Reduced thoracic skeletal muscle size is associated with adverse outcomes in diabetes patients with heart failure and reduced ejection fraction: quantitative analysis of sarcopenia by using cardiac MRI.

BACKGROUND: Sarcopenia is frequently found in patients with heart failure with reduced ejection fraction (HFrEF) and is associated with reduced exercise capacity, poor quality of life and adverse outcomes. Recent evidence suggests that axial thoracic skeletal muscle size could be used as a surrogate to assess sarcopenia in HFrEF. Since diabetes mellitus (DM) is one of the most common comorbidities with HFrEF, we aimed to explore the potential association of axial thoracic skeletal muscle size with left ventricular (LV) remodeling and determine its prognostic significance in this condition. METHODS: A total of 243 diabetes patients with HFrEF were included in this study. Bilateral axial thoracic skeletal muscle size was obtained using cardiac MRI. Patients were stratified by the tertiles of axial thoracic skeletal muscle index (SMI). LV structural and functional indices, as well as amino-terminal pro-B-type natriuretic peptide (NT-proBNP), were measured. The determinants of elevated NT-proBNP were assessed using linear regression analysis. The associations between thoracic SMI and clinical outcomes were assessed using a multivariable Cox proportional hazards model. RESULTS: Patients in the lowest tertile of thoracic SMI displayed a deterioration in LV systolic strain in three components, together with an increase in LV mass and a heavier burden of myocardial fibrosis (all P < 0.05).
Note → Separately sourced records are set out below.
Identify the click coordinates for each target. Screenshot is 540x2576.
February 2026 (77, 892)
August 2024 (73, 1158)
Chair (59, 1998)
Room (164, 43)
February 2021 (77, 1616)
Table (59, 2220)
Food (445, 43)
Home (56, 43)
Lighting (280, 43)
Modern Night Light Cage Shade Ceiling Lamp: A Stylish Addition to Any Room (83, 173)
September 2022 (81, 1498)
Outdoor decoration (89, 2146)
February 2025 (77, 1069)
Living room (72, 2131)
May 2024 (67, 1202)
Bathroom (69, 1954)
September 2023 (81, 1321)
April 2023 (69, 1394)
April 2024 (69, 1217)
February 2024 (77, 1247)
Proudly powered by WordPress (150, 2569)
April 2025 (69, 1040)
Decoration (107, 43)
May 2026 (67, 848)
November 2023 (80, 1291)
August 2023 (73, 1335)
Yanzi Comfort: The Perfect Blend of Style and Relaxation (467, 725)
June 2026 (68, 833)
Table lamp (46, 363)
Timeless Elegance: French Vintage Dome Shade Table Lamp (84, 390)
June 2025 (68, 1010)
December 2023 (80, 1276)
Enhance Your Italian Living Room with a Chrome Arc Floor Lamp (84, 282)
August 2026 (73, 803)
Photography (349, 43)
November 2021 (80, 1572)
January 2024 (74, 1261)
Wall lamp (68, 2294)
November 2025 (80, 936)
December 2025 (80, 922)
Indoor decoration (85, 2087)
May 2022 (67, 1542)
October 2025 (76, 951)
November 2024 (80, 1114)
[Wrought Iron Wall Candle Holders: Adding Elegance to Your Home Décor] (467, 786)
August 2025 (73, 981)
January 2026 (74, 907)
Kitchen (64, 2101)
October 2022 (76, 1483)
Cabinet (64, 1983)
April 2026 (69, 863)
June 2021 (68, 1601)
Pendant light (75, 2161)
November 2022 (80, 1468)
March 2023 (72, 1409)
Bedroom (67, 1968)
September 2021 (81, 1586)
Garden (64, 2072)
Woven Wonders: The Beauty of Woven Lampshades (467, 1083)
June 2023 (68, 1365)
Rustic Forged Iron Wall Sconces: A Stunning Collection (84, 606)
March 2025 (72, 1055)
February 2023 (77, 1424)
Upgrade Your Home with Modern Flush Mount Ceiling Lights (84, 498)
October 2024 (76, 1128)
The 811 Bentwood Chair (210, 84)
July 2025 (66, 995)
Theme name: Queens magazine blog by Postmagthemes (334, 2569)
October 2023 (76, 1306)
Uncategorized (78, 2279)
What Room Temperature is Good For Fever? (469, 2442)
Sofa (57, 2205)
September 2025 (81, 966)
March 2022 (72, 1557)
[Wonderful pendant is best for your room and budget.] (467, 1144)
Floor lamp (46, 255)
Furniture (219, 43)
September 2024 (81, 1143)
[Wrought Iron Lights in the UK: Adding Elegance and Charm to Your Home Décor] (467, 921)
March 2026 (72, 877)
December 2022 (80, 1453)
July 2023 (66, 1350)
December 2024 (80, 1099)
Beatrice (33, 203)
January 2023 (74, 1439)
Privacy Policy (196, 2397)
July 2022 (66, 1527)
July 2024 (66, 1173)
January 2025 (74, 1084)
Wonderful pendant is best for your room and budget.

Moreover, thoracic SMI (ß = -0.25; P < 0.001), rather than body mass index (ß = -0.04; P = 0.55), was independently associated with the level of NT-proBNP. The median follow-up duration was 33.6 months (IQR, 20.4-52.8 months). Patients with adverse outcomes showed a lower thoracic SMI (40.1 [34.3, 47.9] cm2/m2 vs. 45.3 [37.3, 55.0] cm2/m2; P < 0.05) but a similar BMI (P = 0.76) compared with those without adverse outcomes. A higher thoracic SMI indicated a lower risk of adverse outcomes (hazard ratio: 0.96; 95% confidence interval: 0.92-0.99; P = 0.01). CONCLUSIONS: With respect to diabetes patients with HFrEF, thoracic SMI is a novel alternative for evaluating muscle wasting in sarcopenia that can be obtained by a readily available routine cardiac MRI protocol. A reduction in thoracic skeletal muscle size predicts poor outcomes in the context of DM with HFrEF.